Okay, but how does this work under the hood? RETRO is made up of both an encoder stack and a decoder stack (like the original transformer paper). They also create a key-value database made up of frozen BERT embeddings (i.e they take the information they want to store (which are chunks of tokens) and pass it into the database as a BERT embedding). Using frozen BERT embeddings means that they don’t need to recompute embeddings later on. The key-value pairs are stored as
[$N$, $F$], where $N$ is the neighbor chunk used to compute the key and $F$ is the continuation in the original document. We can compute $BERT(N)$ by simply passing chunk $N$ through BERT, and taking the chunk embedding output and averaging it. Here $BERT(N)$ represents the averaged embedding of a chunk found in the database. We can the compute $BERT(C)$ where $C$ is a chunk computed from our input and not from the database and compute an approximate $k$-nearest neighbor search by taking the $L_2$ distance of the two vectors.
$d(C,N) = \Vert BERT(C) - BERT(N) \Vert_2^2$
The model retrieves the two nearest neighbors and their continuations ($F$). Using the ScaNN library, they’re able to query 2 trillion tokens in only 10 ms.
While this seems like a lot, we can see that the RETRO encoder is actually quite similar to the diagram. We take two inputs $H$, which is an intermediate activation and $RET(C_u)_{1\leq u \leq l}$, which are the retrieved neighbors. We take $H$ and chunk it, and then first compute the embeddings. We only chunk and compute the embeddings once, right at the beginning, regardless of the number of encoders. We then go through each layer of the encoder, first computing the bi-directional attention of each embedding $E_u^j$, then compute the cross-attention of the $E_u^j$ and $H_u$ which is an intermediary of the last token in chunk $C_u$. We then take the computed value and pass it through a final feed forward network return the output of that.
Cross-attention differs from self-attention because in self-attention, the query, key, and value vectors all come from the same input vector after applying a linear projection.
The decoder stack is made up of a standard transformer decoder (like one found in GPT), and interweaves a RETRO decoder between every 3rd layer starting at layer 9. Here we take an input embedding $X$ and apply causal mask (i.e can’t look at future words/tokens) to get output $H$. When we reach the first RETRO block, we take the activation $E$ from the final layer of the encoder. FOr every subsequent RETRO block that we hit, we compute the chunked cross-attention of $H$ and $E$. At the end of each block (for both the standard decoder and RETRO decoder), we process the output with a feed forward network. Once we’ve iterated through all the layers of the decoder, we can get our output logits which we can push through a softmax to get our probability distribution of our next word choice.

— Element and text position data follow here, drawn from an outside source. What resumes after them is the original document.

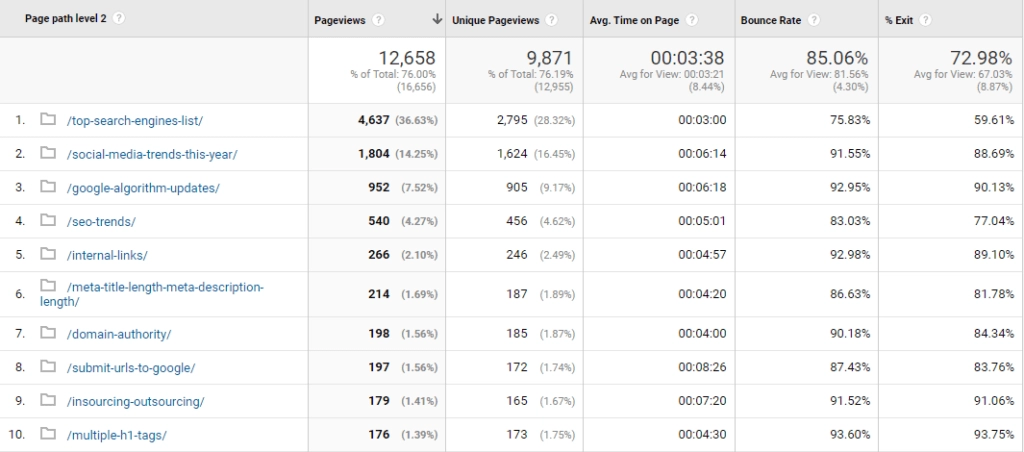The image size is (1024, 452).
Task: Click help icon next to Page path level 2
Action: 119,18
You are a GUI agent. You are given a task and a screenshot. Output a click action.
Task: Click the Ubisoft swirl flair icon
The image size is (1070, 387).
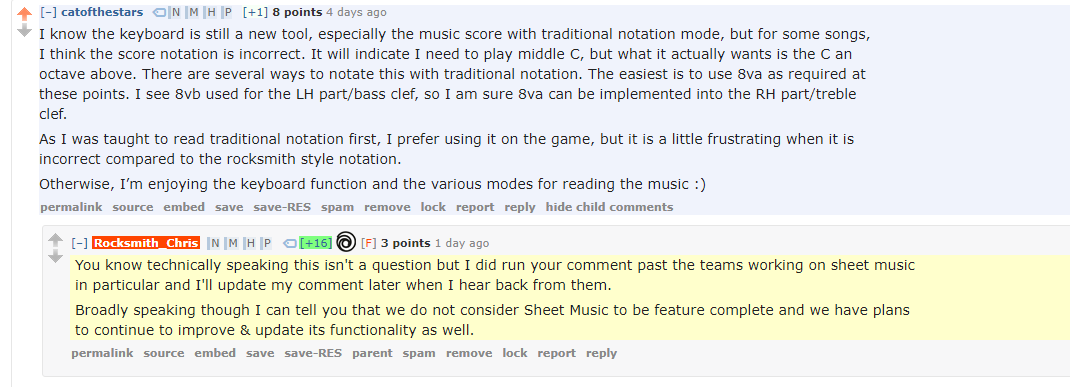[346, 242]
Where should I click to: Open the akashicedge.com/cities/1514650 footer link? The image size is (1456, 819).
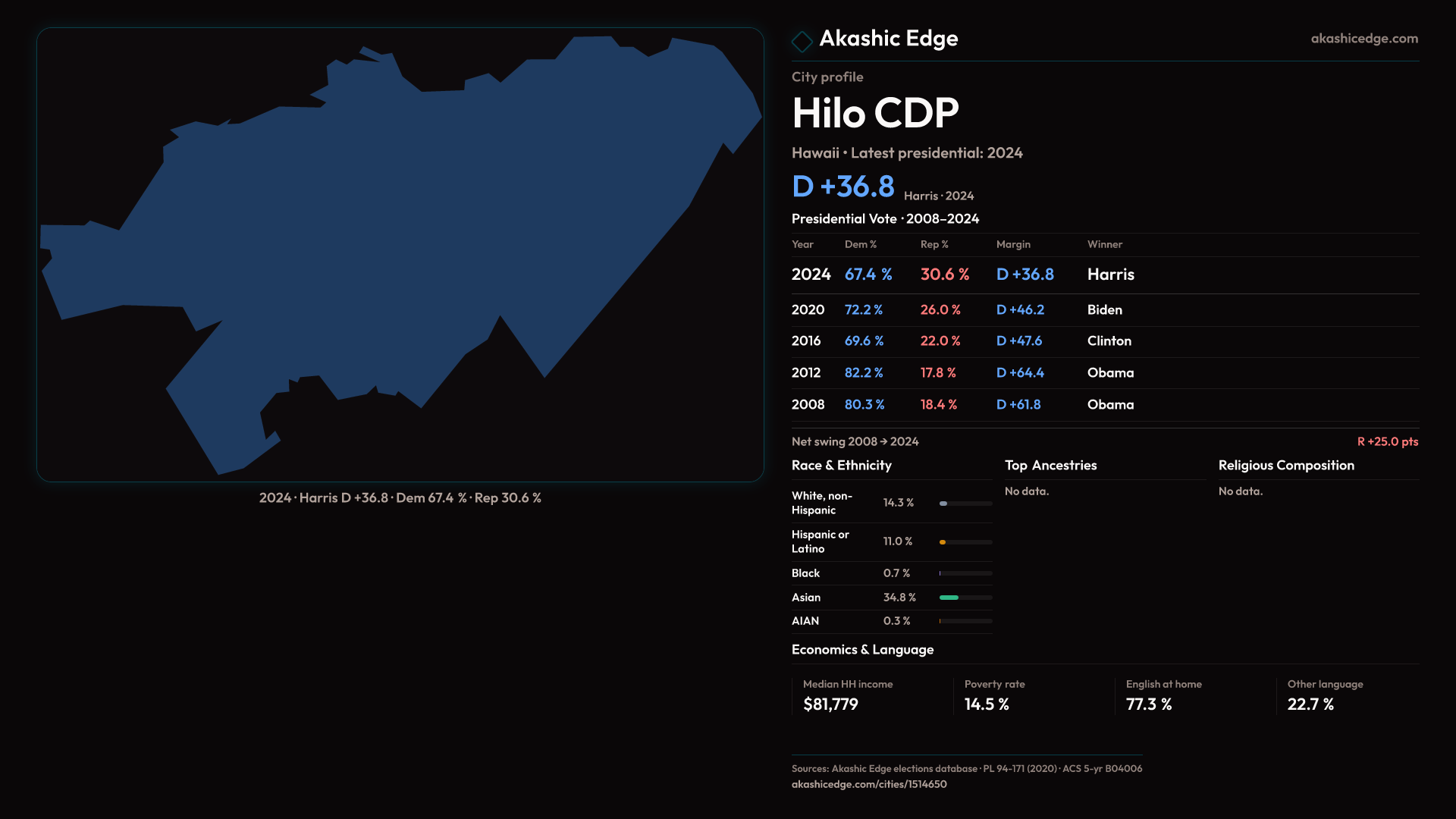pyautogui.click(x=868, y=784)
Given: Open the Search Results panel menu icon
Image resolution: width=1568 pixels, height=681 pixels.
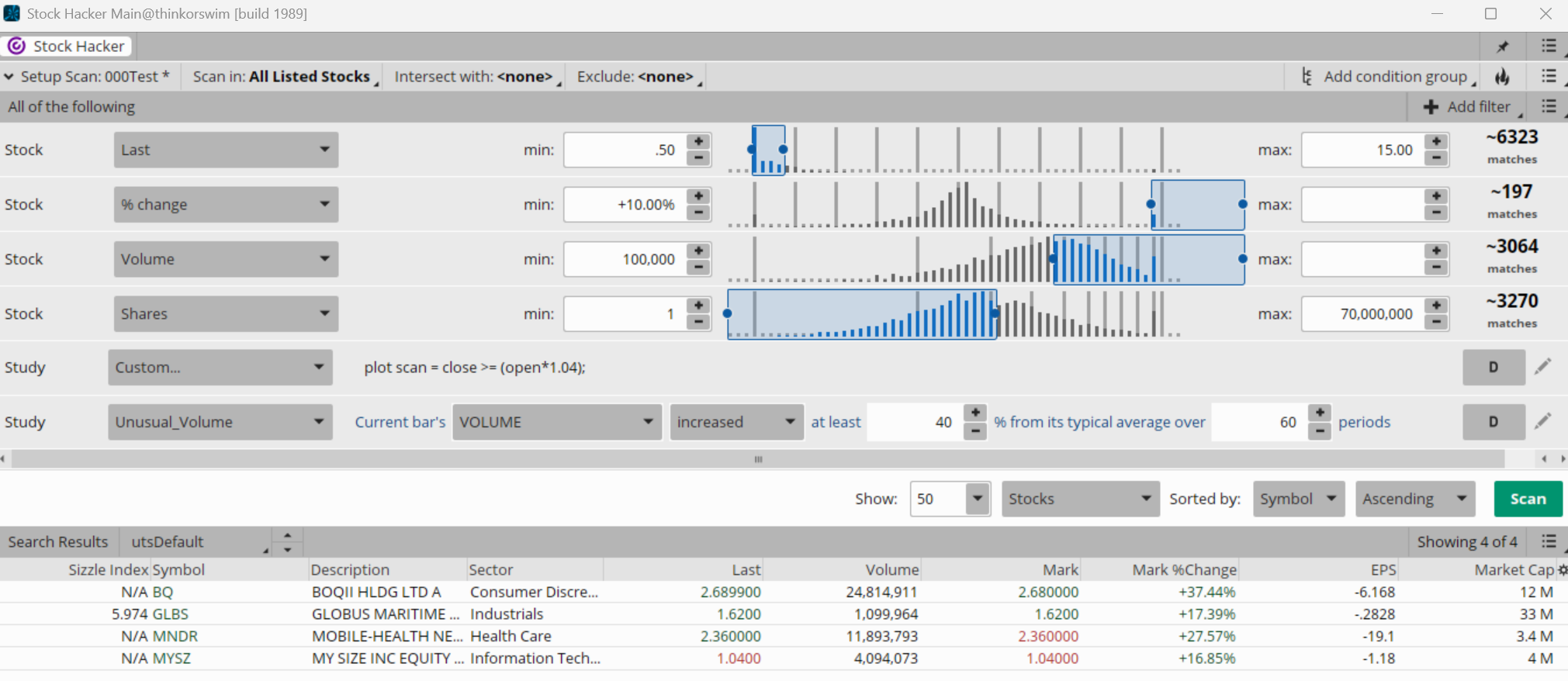Looking at the screenshot, I should (1549, 541).
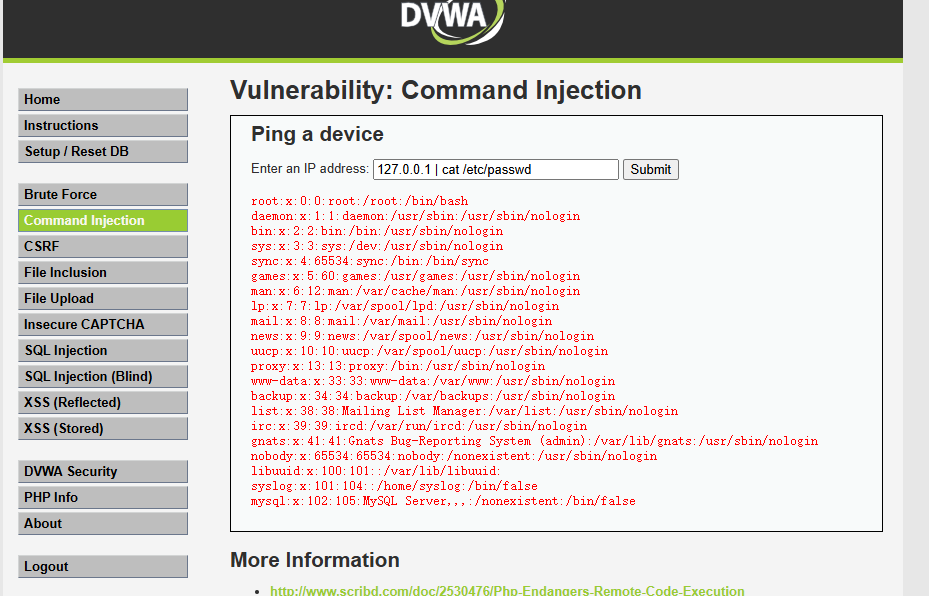View the PHP Info page
This screenshot has width=929, height=596.
click(x=102, y=498)
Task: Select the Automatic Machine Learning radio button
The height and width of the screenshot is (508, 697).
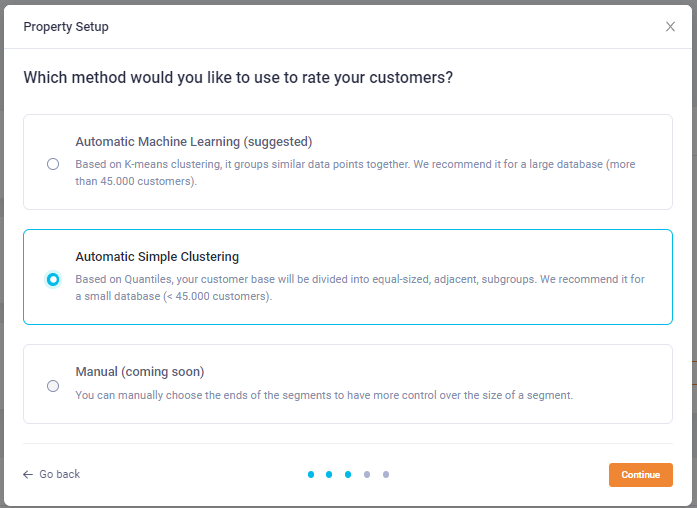Action: coord(53,164)
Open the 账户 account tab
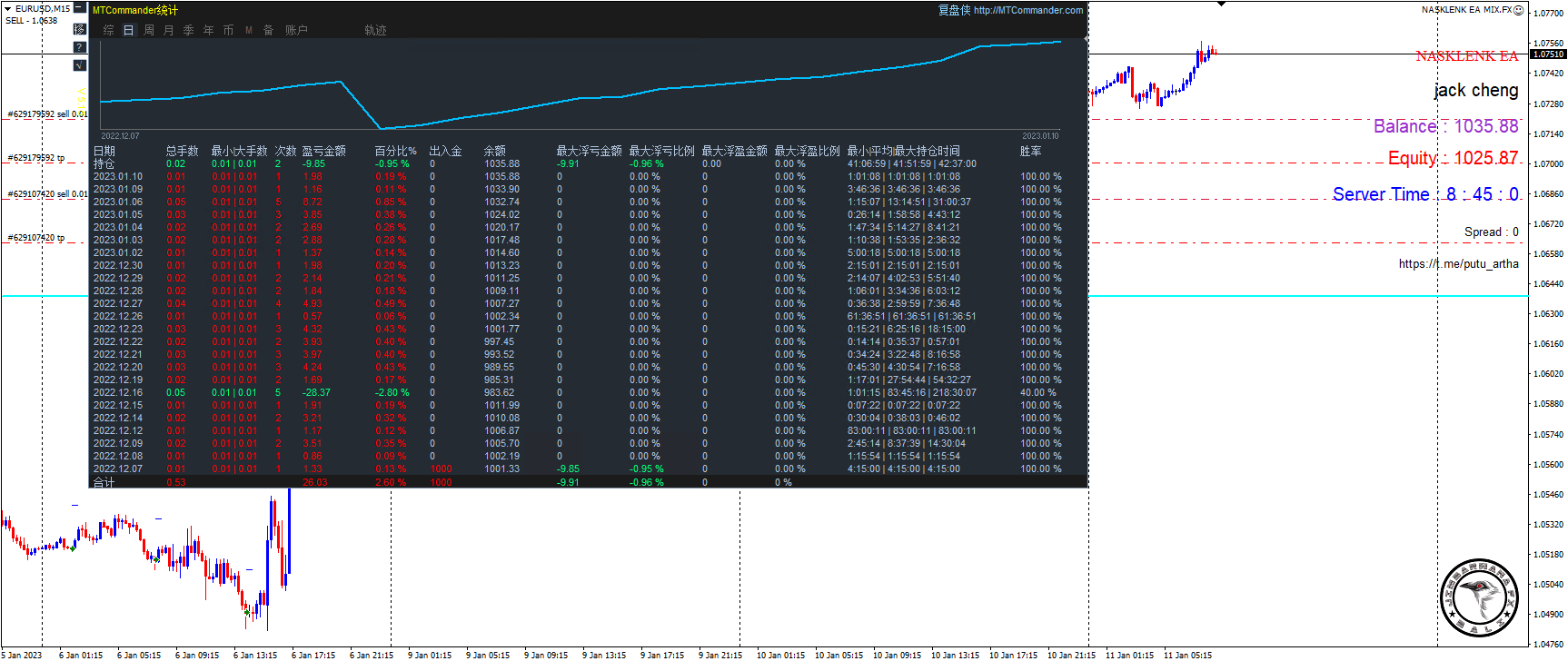 click(x=296, y=30)
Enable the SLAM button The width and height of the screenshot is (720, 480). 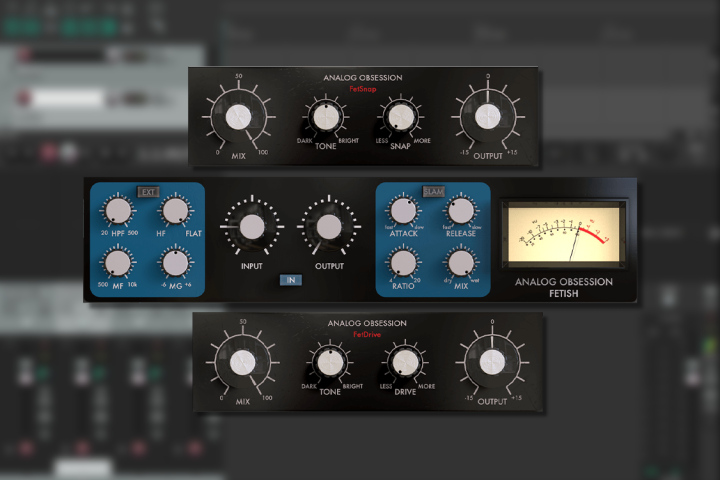coord(433,191)
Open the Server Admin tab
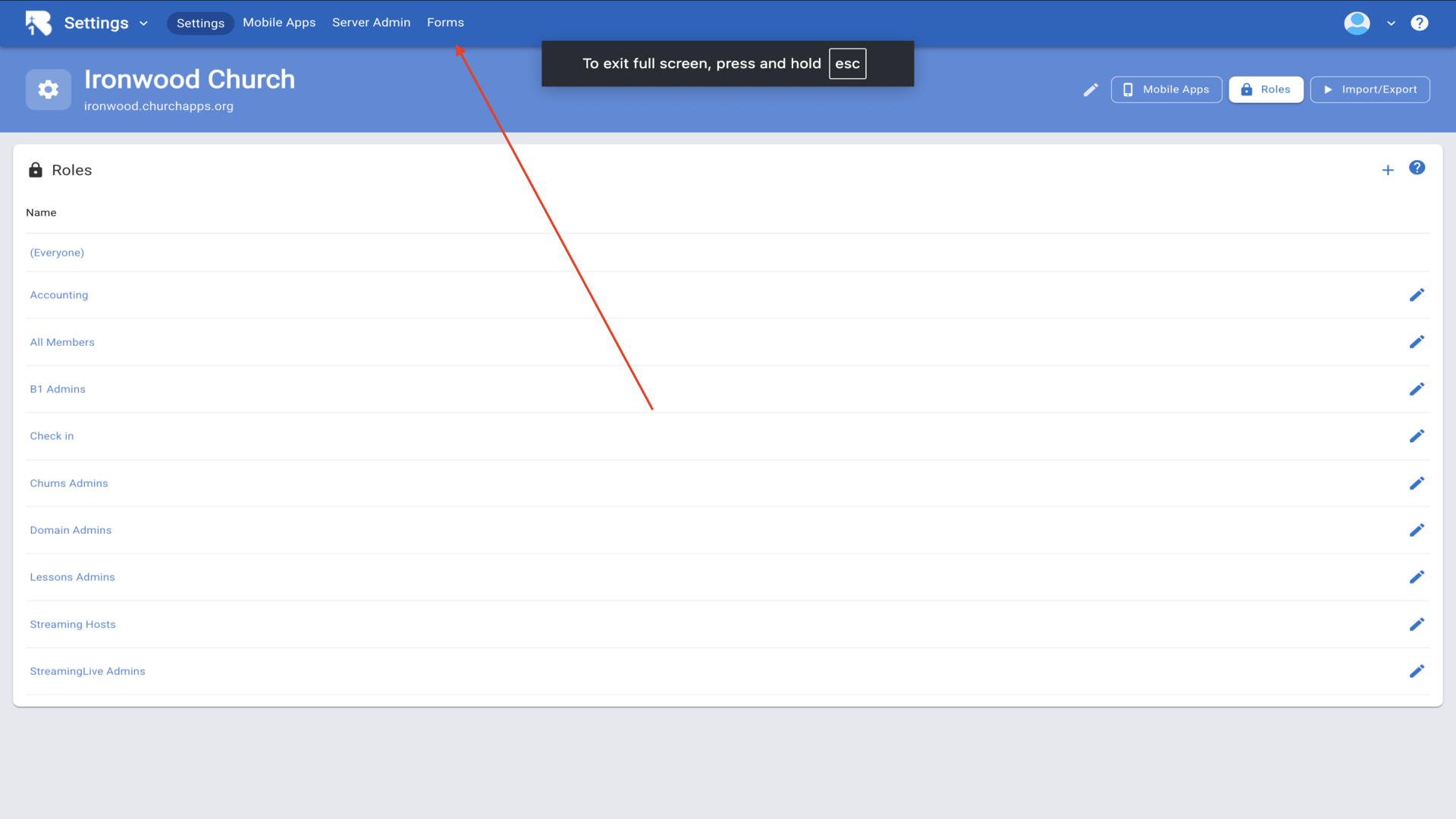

RETRO opens up a whole new field, where the authors experimented with RETROfitting pre-trained models, and saw a boost in performance. Check out the original paper where they addressed much more in depth about training and evaluating the performance of the model, especially with regard to test set leakage. RETRO is able to achieve GPT-3 level performance with 25x fewer parameters.
It’s also worth checking out OpenAI’s (WebGPT), which is a GPT based transformer model with a database.